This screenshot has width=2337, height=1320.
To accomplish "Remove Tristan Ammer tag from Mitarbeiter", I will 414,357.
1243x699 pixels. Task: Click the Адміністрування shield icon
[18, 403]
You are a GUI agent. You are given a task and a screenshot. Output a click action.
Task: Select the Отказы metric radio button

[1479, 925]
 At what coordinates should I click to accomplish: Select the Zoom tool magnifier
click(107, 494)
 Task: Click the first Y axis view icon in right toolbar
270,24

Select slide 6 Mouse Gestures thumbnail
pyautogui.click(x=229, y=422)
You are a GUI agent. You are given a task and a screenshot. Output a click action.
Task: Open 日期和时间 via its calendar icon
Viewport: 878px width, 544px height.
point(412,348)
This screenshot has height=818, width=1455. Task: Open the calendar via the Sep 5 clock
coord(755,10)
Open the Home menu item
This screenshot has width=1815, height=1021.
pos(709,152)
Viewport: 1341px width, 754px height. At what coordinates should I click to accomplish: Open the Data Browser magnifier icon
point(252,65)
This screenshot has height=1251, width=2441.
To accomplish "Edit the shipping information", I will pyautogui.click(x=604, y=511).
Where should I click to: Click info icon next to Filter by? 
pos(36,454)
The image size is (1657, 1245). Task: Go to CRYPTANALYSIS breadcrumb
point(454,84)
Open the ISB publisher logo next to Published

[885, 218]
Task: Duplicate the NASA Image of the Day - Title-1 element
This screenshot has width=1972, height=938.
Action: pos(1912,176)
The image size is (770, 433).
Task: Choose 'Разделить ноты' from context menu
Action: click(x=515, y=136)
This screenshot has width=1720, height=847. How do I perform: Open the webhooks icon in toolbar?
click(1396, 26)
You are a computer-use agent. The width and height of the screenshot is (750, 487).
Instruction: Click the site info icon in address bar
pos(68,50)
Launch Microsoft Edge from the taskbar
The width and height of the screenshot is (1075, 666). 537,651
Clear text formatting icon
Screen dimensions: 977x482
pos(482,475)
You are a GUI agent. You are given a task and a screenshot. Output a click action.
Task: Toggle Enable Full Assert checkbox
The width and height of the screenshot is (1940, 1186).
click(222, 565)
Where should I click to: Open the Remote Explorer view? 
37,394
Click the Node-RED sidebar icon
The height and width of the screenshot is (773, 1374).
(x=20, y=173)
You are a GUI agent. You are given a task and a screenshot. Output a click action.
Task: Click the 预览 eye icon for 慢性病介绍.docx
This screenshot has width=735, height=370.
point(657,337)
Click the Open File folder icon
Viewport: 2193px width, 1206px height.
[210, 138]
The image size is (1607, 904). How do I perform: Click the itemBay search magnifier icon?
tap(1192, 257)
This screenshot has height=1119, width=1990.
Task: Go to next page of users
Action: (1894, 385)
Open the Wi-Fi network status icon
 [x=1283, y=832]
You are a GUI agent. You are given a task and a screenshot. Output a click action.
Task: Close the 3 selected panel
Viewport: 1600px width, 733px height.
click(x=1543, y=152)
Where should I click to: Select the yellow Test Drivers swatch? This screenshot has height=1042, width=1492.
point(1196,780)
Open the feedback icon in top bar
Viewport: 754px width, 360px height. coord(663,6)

● TASK TO COMPLETE
Copy the whole listing out exactly, so that every line matches what is above.

● ANSWER SECTION
This screenshot has width=2337, height=1320.
To accomplish "Remove Tristan Ammer tag from Mitarbeiter", I will 414,357.
1243x699 pixels. Task: Click the Адміністрування shield icon
[18, 403]
You are a GUI agent. You are given a task and a screenshot. Output a click action.
Task: Select the Отказы metric radio button

[1479, 925]
 At what coordinates should I click to accomplish: Select the Zoom tool magnifier
click(107, 494)
 Task: Click the first Y axis view icon in right toolbar
270,24

Select slide 6 Mouse Gestures thumbnail
pyautogui.click(x=229, y=422)
You are a GUI agent. You are given a task and a screenshot. Output a click action.
Task: Open 日期和时间 via its calendar icon
Viewport: 878px width, 544px height.
point(412,348)
This screenshot has height=818, width=1455. Task: Open the calendar via the Sep 5 clock
coord(755,10)
Open the Home menu item
This screenshot has width=1815, height=1021.
pos(709,152)
Viewport: 1341px width, 754px height. At what coordinates should I click to accomplish: Open the Data Browser magnifier icon
point(252,65)
This screenshot has height=1251, width=2441.
To accomplish "Edit the shipping information", I will pyautogui.click(x=604, y=511).
Where should I click to: Click info icon next to Filter by? 
pos(36,454)
The image size is (1657, 1245). Task: Go to CRYPTANALYSIS breadcrumb
point(454,84)
Open the ISB publisher logo next to Published

[885, 218]
Task: Duplicate the NASA Image of the Day - Title-1 element
This screenshot has width=1972, height=938.
Action: pos(1912,176)
The image size is (770, 433).
Task: Choose 'Разделить ноты' from context menu
Action: click(x=515, y=136)
This screenshot has width=1720, height=847. How do I perform: Open the webhooks icon in toolbar?
click(1396, 26)
You are a computer-use agent. The width and height of the screenshot is (750, 487).
Instruction: Click the site info icon in address bar
pos(68,50)
Launch Microsoft Edge from the taskbar
The width and height of the screenshot is (1075, 666). 537,651
Clear text formatting icon
Screen dimensions: 977x482
pos(482,475)
You are a GUI agent. You are given a task and a screenshot. Output a click action.
Task: Toggle Enable Full Assert checkbox
The width and height of the screenshot is (1940, 1186).
click(222, 565)
Where should I click to: Open the Remote Explorer view? 
37,394
Click the Node-RED sidebar icon
The height and width of the screenshot is (773, 1374).
(x=20, y=173)
You are a GUI agent. You are given a task and a screenshot. Output a click action.
Task: Click the 预览 eye icon for 慢性病介绍.docx
This screenshot has width=735, height=370.
point(657,337)
Click the Open File folder icon
Viewport: 2193px width, 1206px height.
[210, 138]
The image size is (1607, 904). How do I perform: Click the itemBay search magnifier icon?
tap(1192, 257)
This screenshot has height=1119, width=1990.
Task: Go to next page of users
Action: (1894, 385)
Open the Wi-Fi network status icon
 [x=1283, y=832]
You are a GUI agent. You are given a task and a screenshot. Output a click action.
Task: Close the 3 selected panel
Viewport: 1600px width, 733px height.
click(x=1543, y=152)
Where should I click to: Select the yellow Test Drivers swatch? This screenshot has height=1042, width=1492.
point(1196,780)
Open the feedback icon in top bar
Viewport: 754px width, 360px height. coord(663,6)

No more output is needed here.